3) As the universe itself is always changing there is no obligation. All things, even those things that seem immutable alter their essence under the optimum circumstances.
4) Tradition, discipline and hierarchy prevent creativity, stifle evolution, and restrict opportunity. Ignore them at best and oppose them if they cannot be ignored.
5) The nature of life is to respond to environment. Respond to the need at hand. Each moment is unique.
6) Consistency is illusion.
7) Conformity places the consensus before the Self. The ideal of self in anathema to conformity. There is no separation. Conformity ultimately threatens the individual and restricts freedom of movement and action that opposes stagnation. Conformity is death.
8) If the flow of evolution is stopped, the species dies as the world changes. If the flow of blood is stopped life ceases as nourishment ceases. Stop time, and potential is never awakened. Eliminate motion and you eliminate actualisation. Life is motion. Move or die.
9) Chance rules; there exists no fate or predetermined outcome. Therein lies the secret of potential. That which seems identical is in fact unique. What men perceive as unalterable is limited by the power of their comprehension; as men are not omniscient, neither are their laws omnipresent.
10) You are not obligated to believe what others believe. Your perception is what shapes your existence and none other. Definition limits, acceptance unleashes.

 

Lawful Evil
1) The needs of the Self are paramount. The World contains the Self. Either the Self serves the World, or the World serves the Self. To master the Self one must master the World.
2) The artisan of efficiency utilizes the tools necessary to complete his work and no more. Once a tool has exceeded its usefulness it is no longer a tool but an encumbrance. Abhor waste and discard encumbrance whenever wisdom and intellect dictate. Remember however that weapons are also tools and a discarded tool can change from an encumbrance to a weapon turned against you if it is not discarded properly.
3) He who seeks control of his environment must dominate everything within it. The degree of control one has over the rewards one wishes to elicit from his environment is in direct proportion to the amount of order one has over the environment. Minimize randomness through the support and increase of order such as it serves and rewards your place in said order.
4) Eliminate all opposition efficiently, decisively and irrevocably.
5) Ruthlessness is key to victory yet exercising milder virtues at the appropriate times can elicit reward from those of lesser character. Learn and remember the weaknesses of lesser beings, and use them to your advantage.
6) Discipline of mind and body results in the increase of strength and the proportionate increase of efficiency in utilizing that strength.

## SHORT PROBLEM A
Summarize the precepts in two sentences.
The records are unrelated to the precepts.

## GIVEN RECORDS
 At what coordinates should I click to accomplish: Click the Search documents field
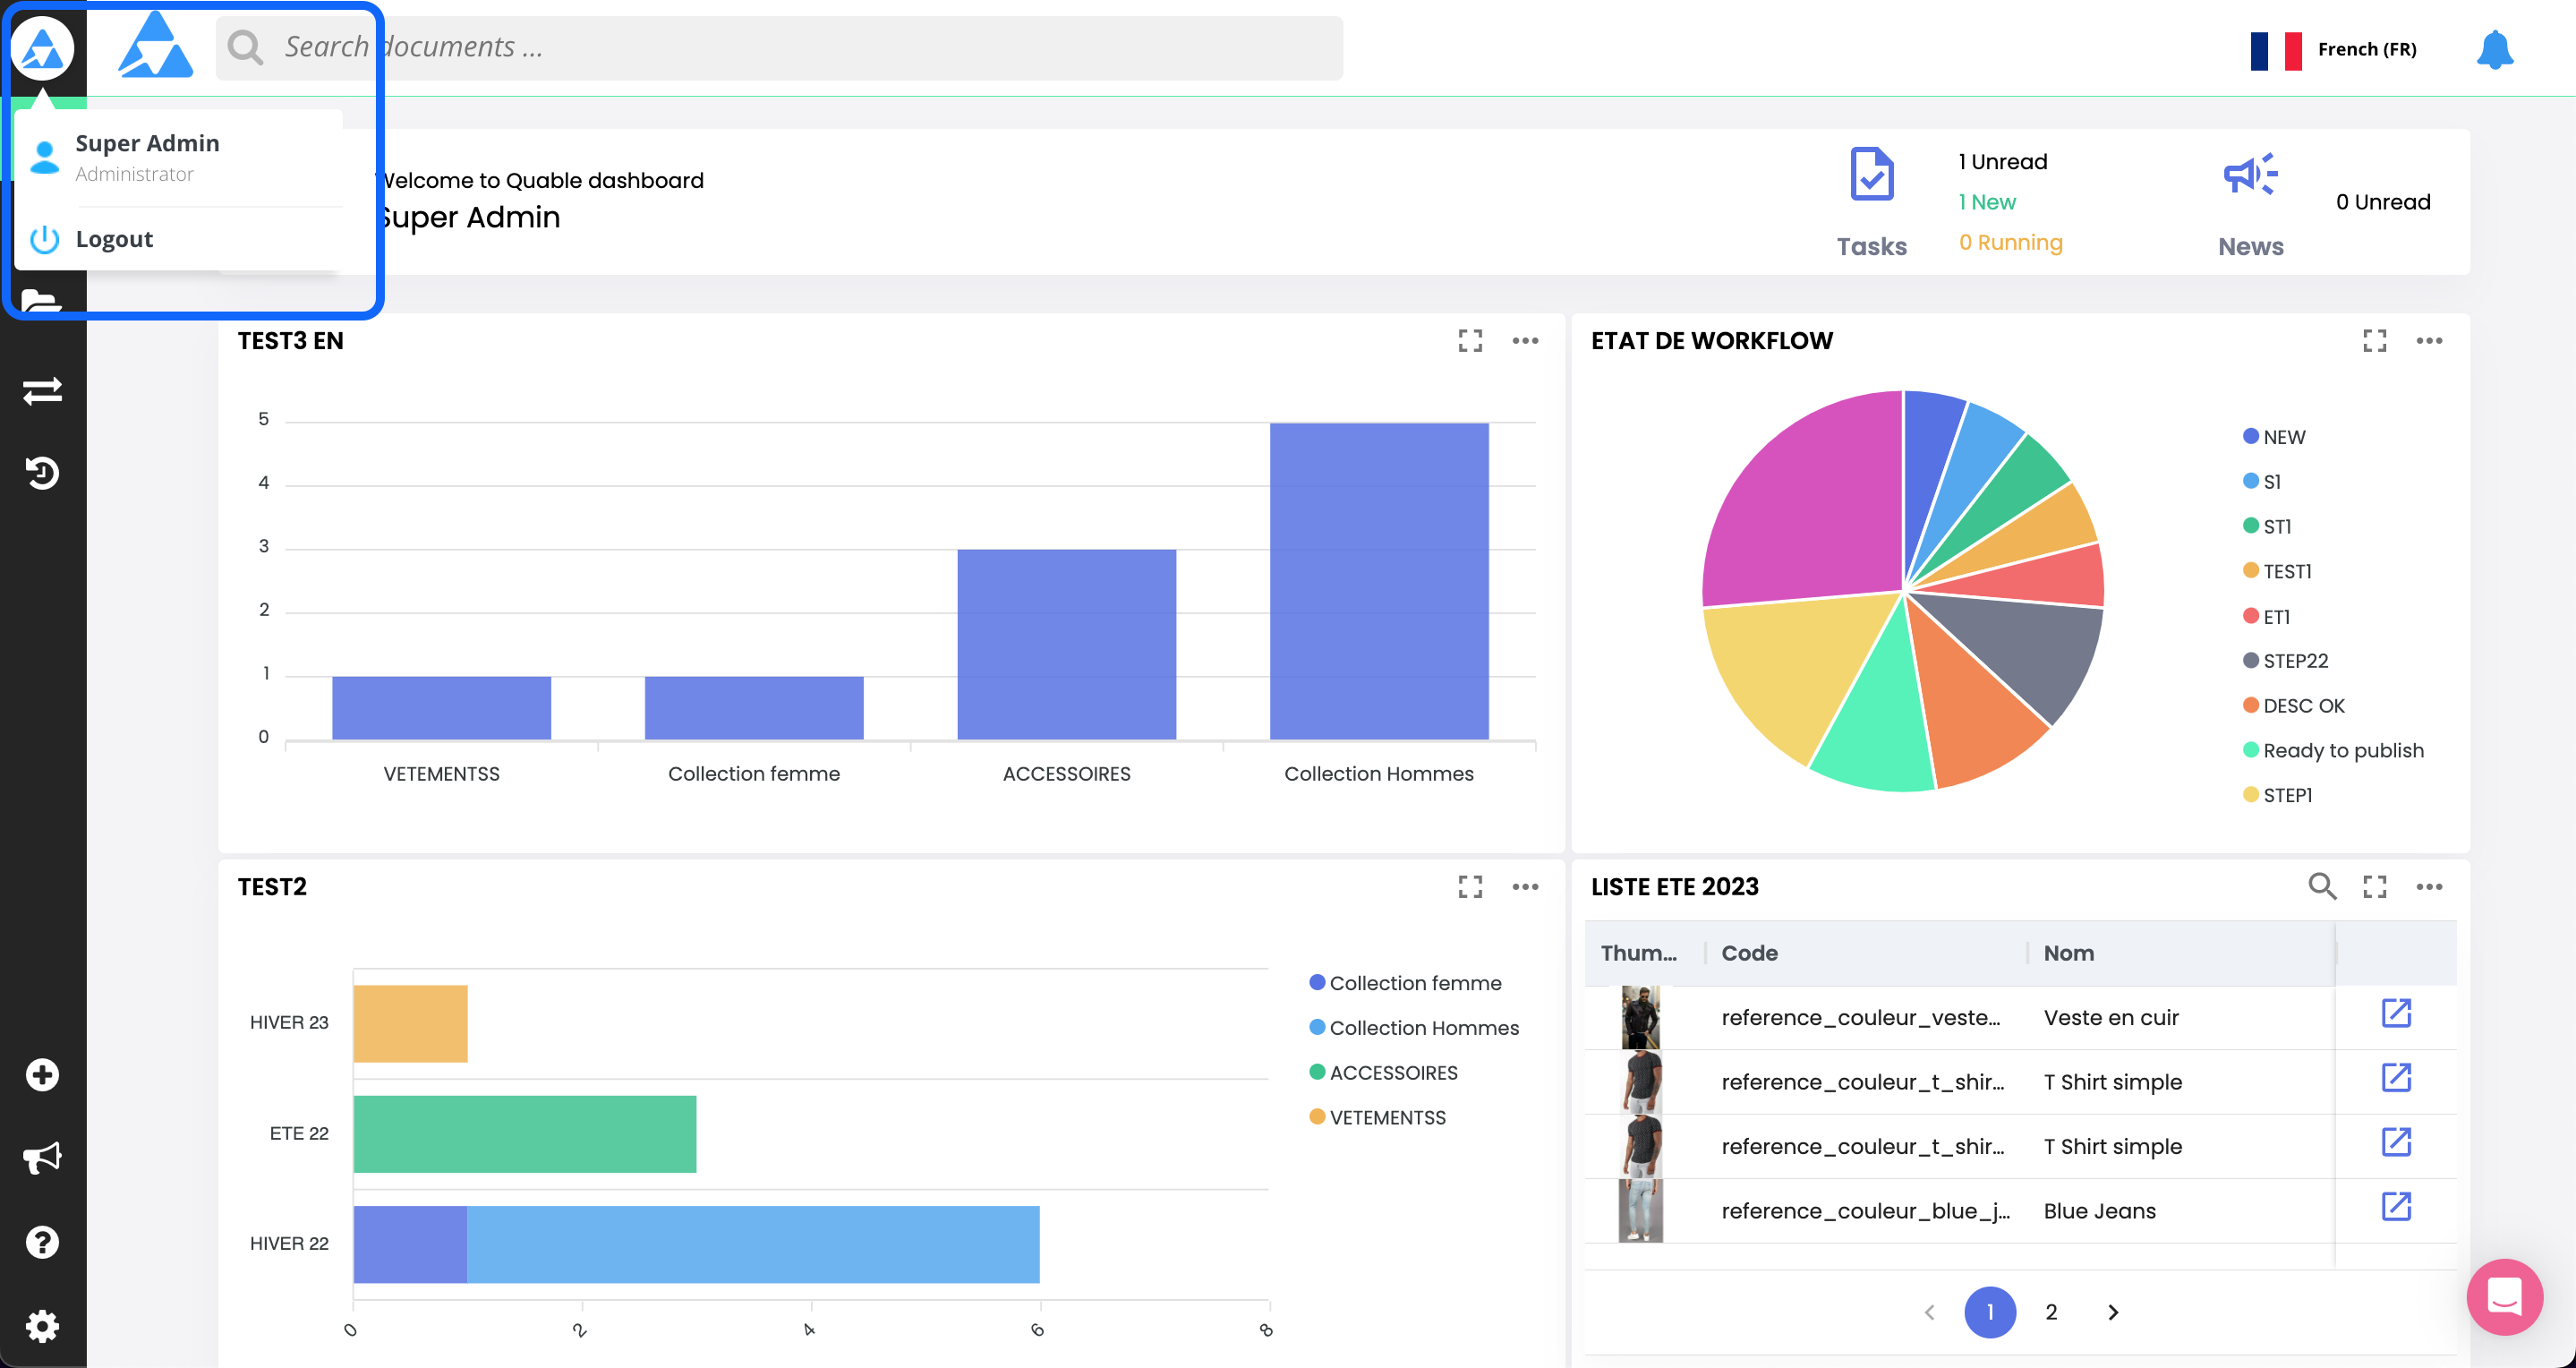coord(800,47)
...
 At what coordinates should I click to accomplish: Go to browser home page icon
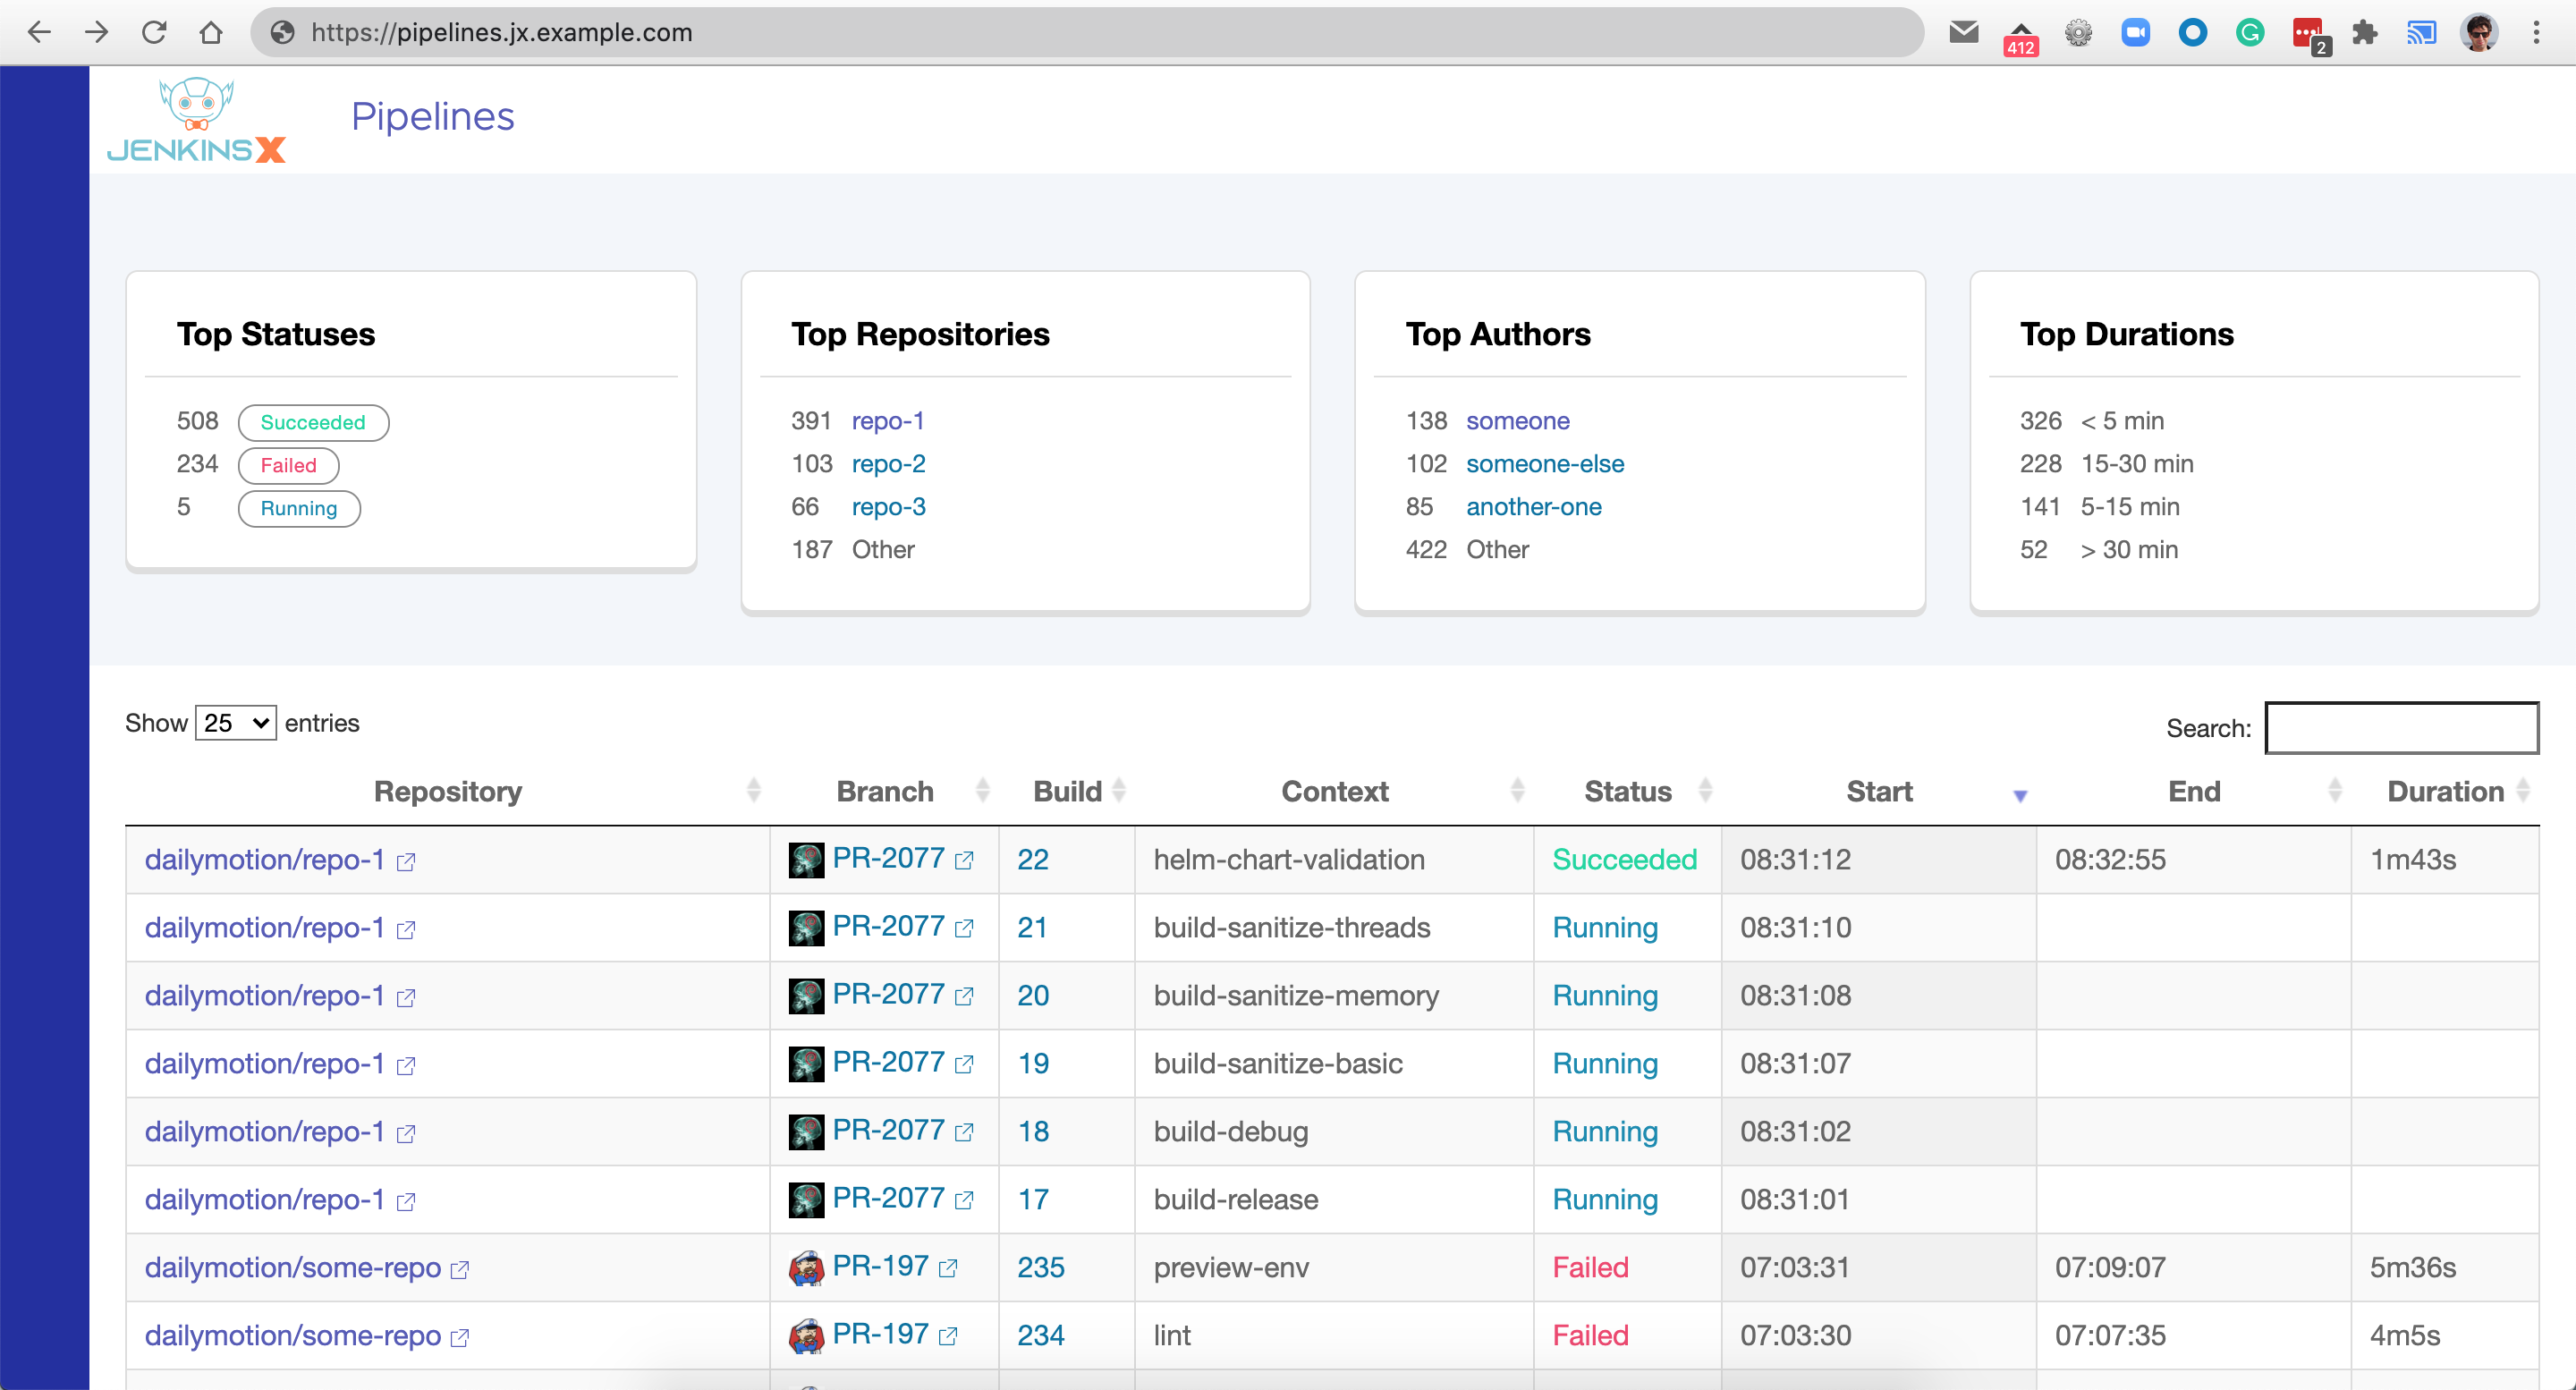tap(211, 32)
...
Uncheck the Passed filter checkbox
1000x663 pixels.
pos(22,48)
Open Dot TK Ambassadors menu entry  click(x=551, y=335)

## SHORT PROBLEM B
In the records, copy the part that opens with the line containing "At what coordinates should I click to accomplish: Click" and closes with the line containing "coord(800,47)". Omit the pictures.

## TASK OUTPUT A
The first set of precepts holds that all things change, that tradition, discipline, hierarchy and conformity restrict freedom and stifle evolution, that chance rather than fate rules, and that no one is obligated to believe what others believe. Under the heading "Lawful Evil," the precepts declare the needs of the Self paramount and urge domination of one's environment through order, the efficient and irrevocable elimination of opposition, ruthlessness tempered by milder virtues when useful, and discipline of mind and body.

## TASK OUTPUT B
 At what coordinates should I click to accomplish: Click the Search documents field
coord(800,47)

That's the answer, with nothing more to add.